Saved entries
-*-*-

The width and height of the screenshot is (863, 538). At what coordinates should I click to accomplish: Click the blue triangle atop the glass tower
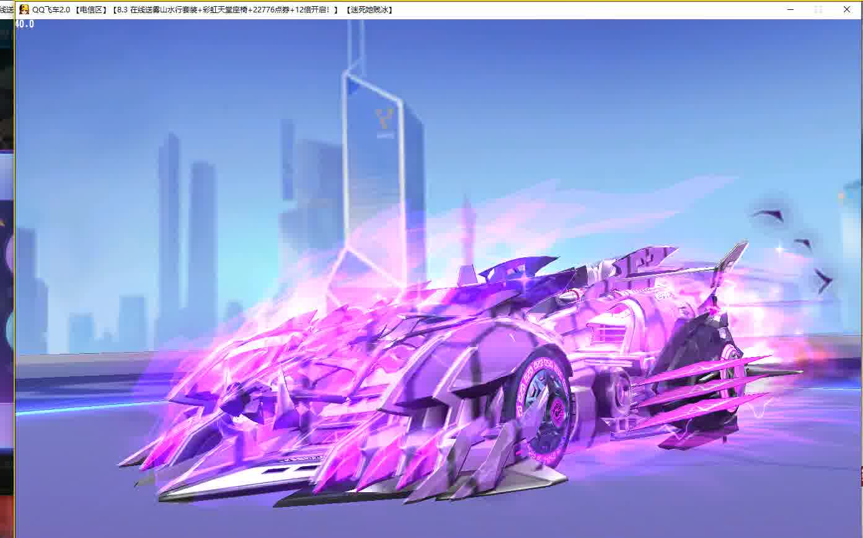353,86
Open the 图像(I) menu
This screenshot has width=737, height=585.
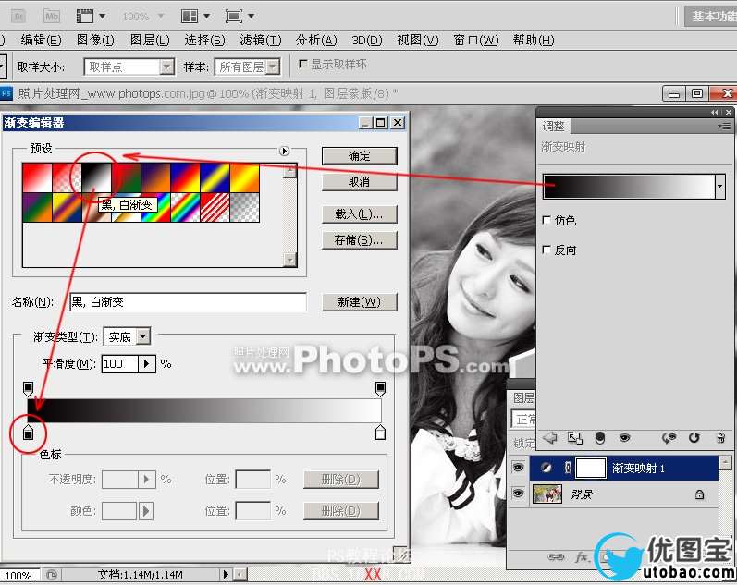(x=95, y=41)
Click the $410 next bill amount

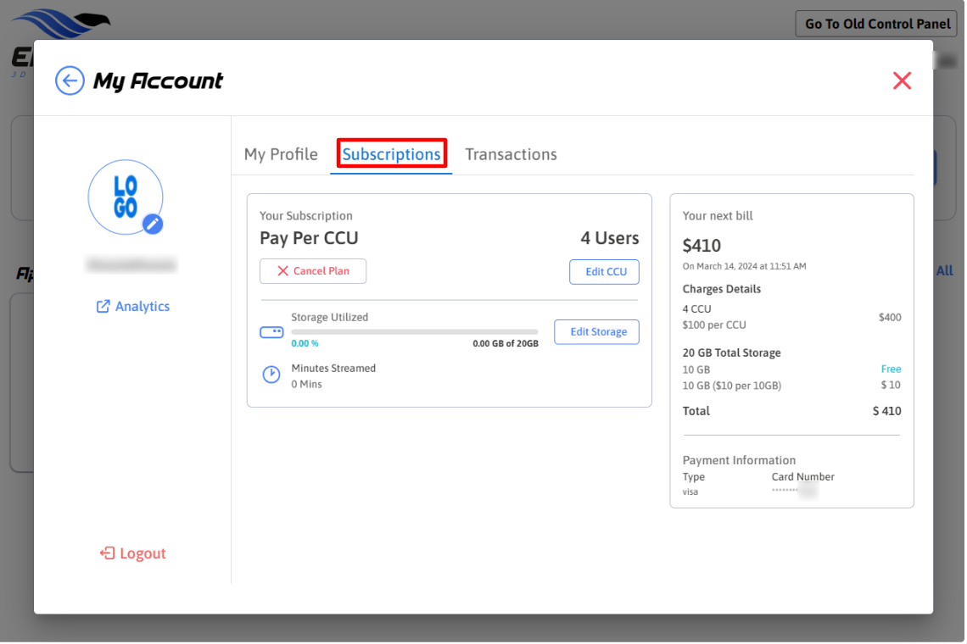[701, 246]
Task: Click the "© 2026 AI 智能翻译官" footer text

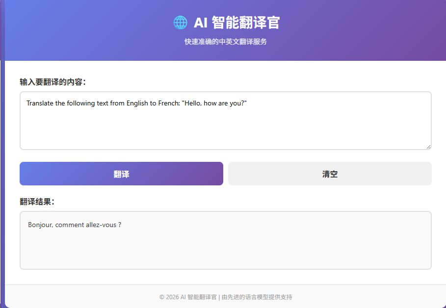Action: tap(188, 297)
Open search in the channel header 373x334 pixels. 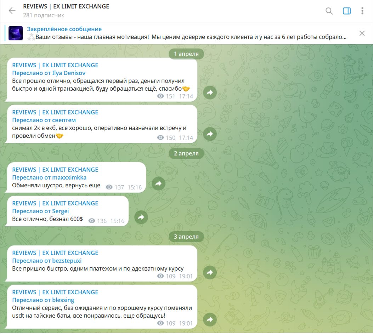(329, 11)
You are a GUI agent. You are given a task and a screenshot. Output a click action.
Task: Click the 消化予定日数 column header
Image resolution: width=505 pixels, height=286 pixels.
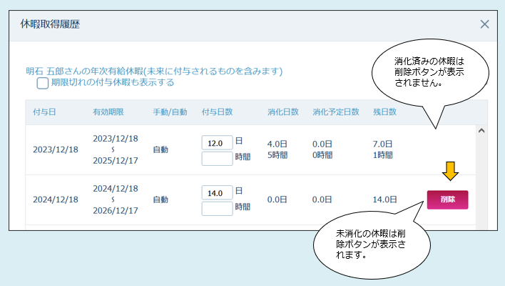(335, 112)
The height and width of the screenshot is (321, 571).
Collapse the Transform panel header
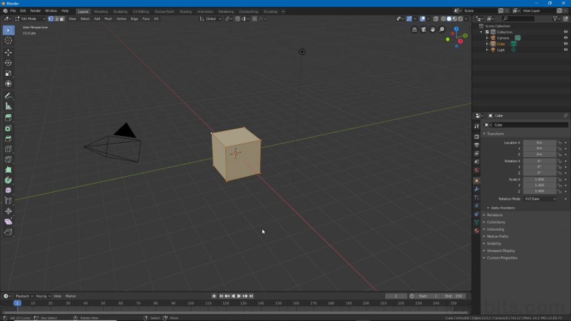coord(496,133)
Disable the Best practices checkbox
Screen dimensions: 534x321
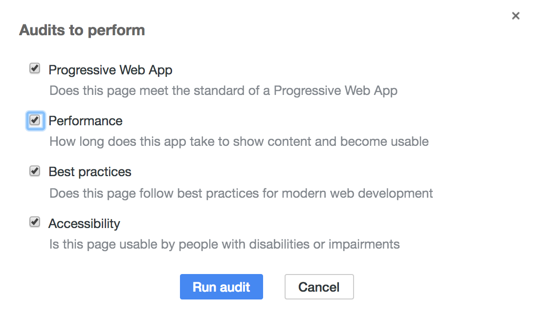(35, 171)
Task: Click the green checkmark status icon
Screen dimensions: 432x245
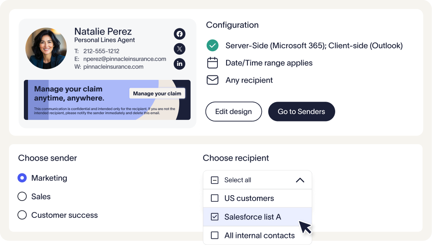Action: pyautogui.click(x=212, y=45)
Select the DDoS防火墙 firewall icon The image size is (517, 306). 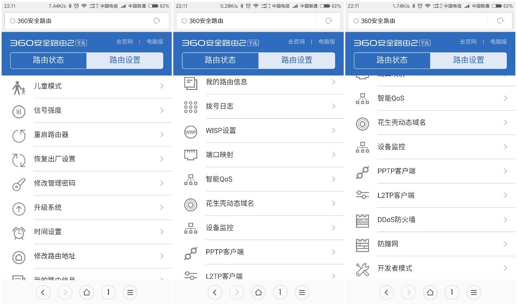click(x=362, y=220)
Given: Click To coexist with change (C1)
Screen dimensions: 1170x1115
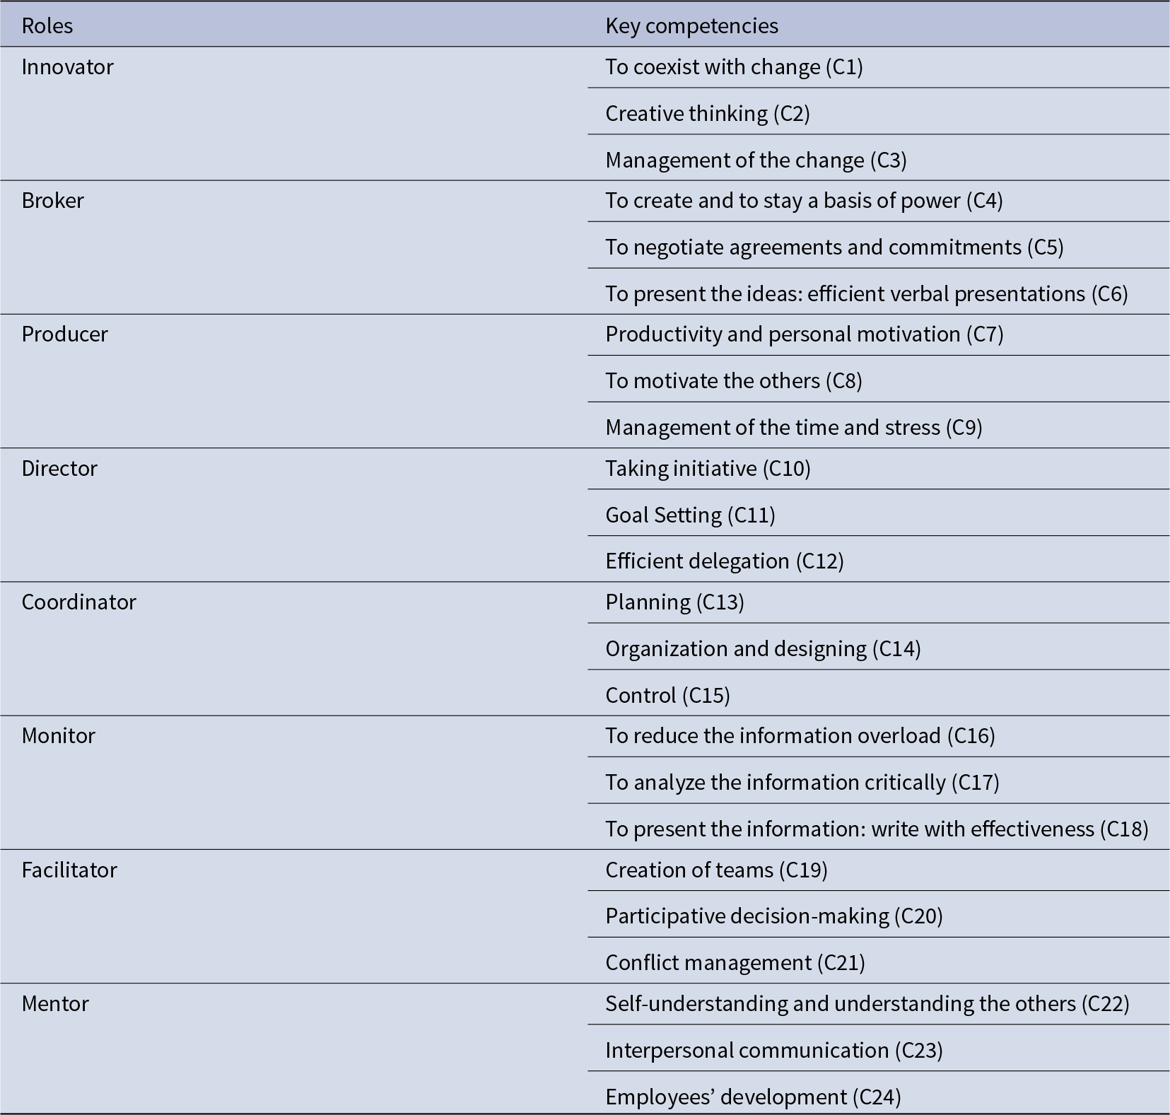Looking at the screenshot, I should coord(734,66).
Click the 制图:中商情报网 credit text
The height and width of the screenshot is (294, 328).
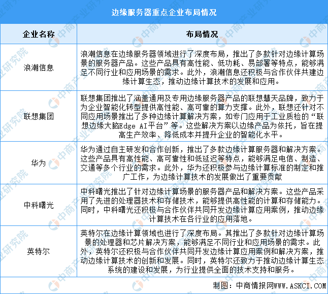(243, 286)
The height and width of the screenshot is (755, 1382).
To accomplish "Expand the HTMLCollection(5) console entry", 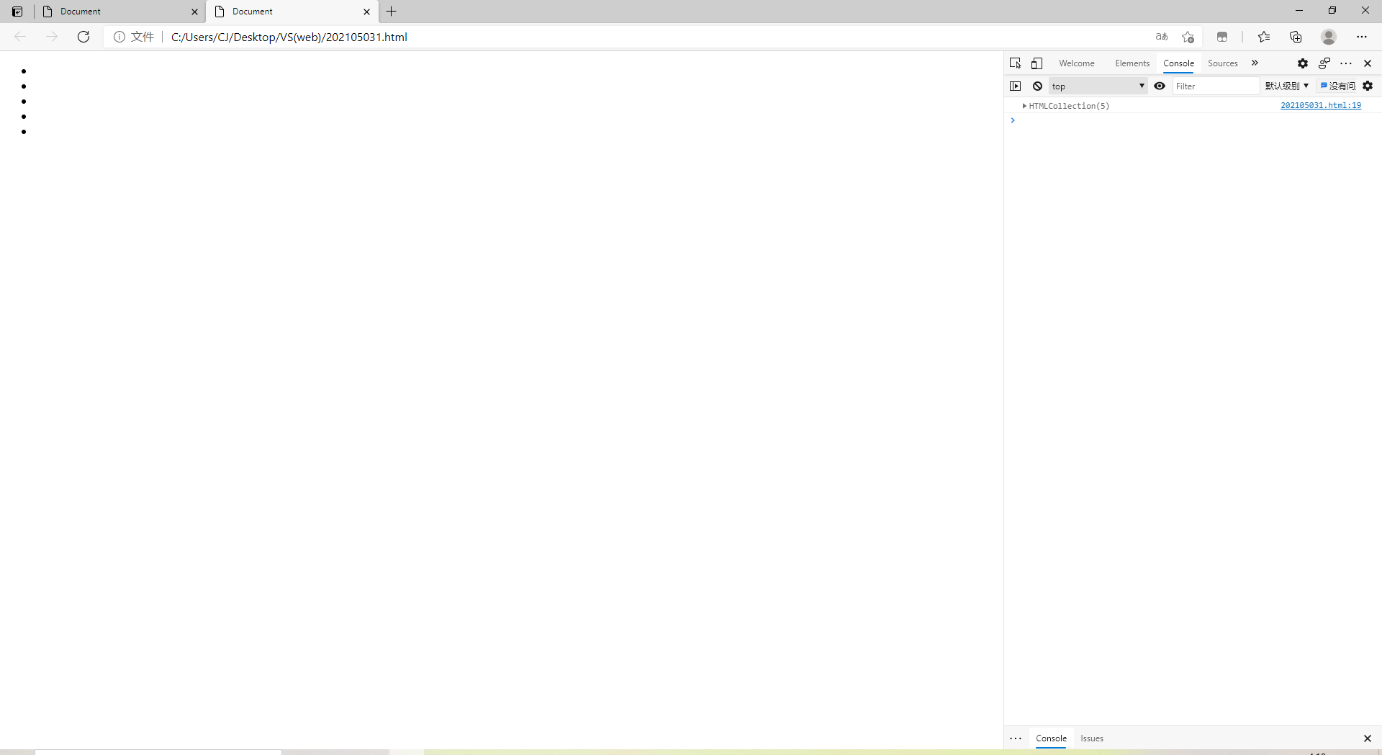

-*-*-

Exercise directions: The required answer is the lines from the one that contains "The height and width of the screenshot is (755, 1382)." through the last line of the records, restated word for word, with every picture dropped.

Output of the exercise:
The height and width of the screenshot is (755, 1382).
To accomplish "Expand the HTMLCollection(5) console entry", 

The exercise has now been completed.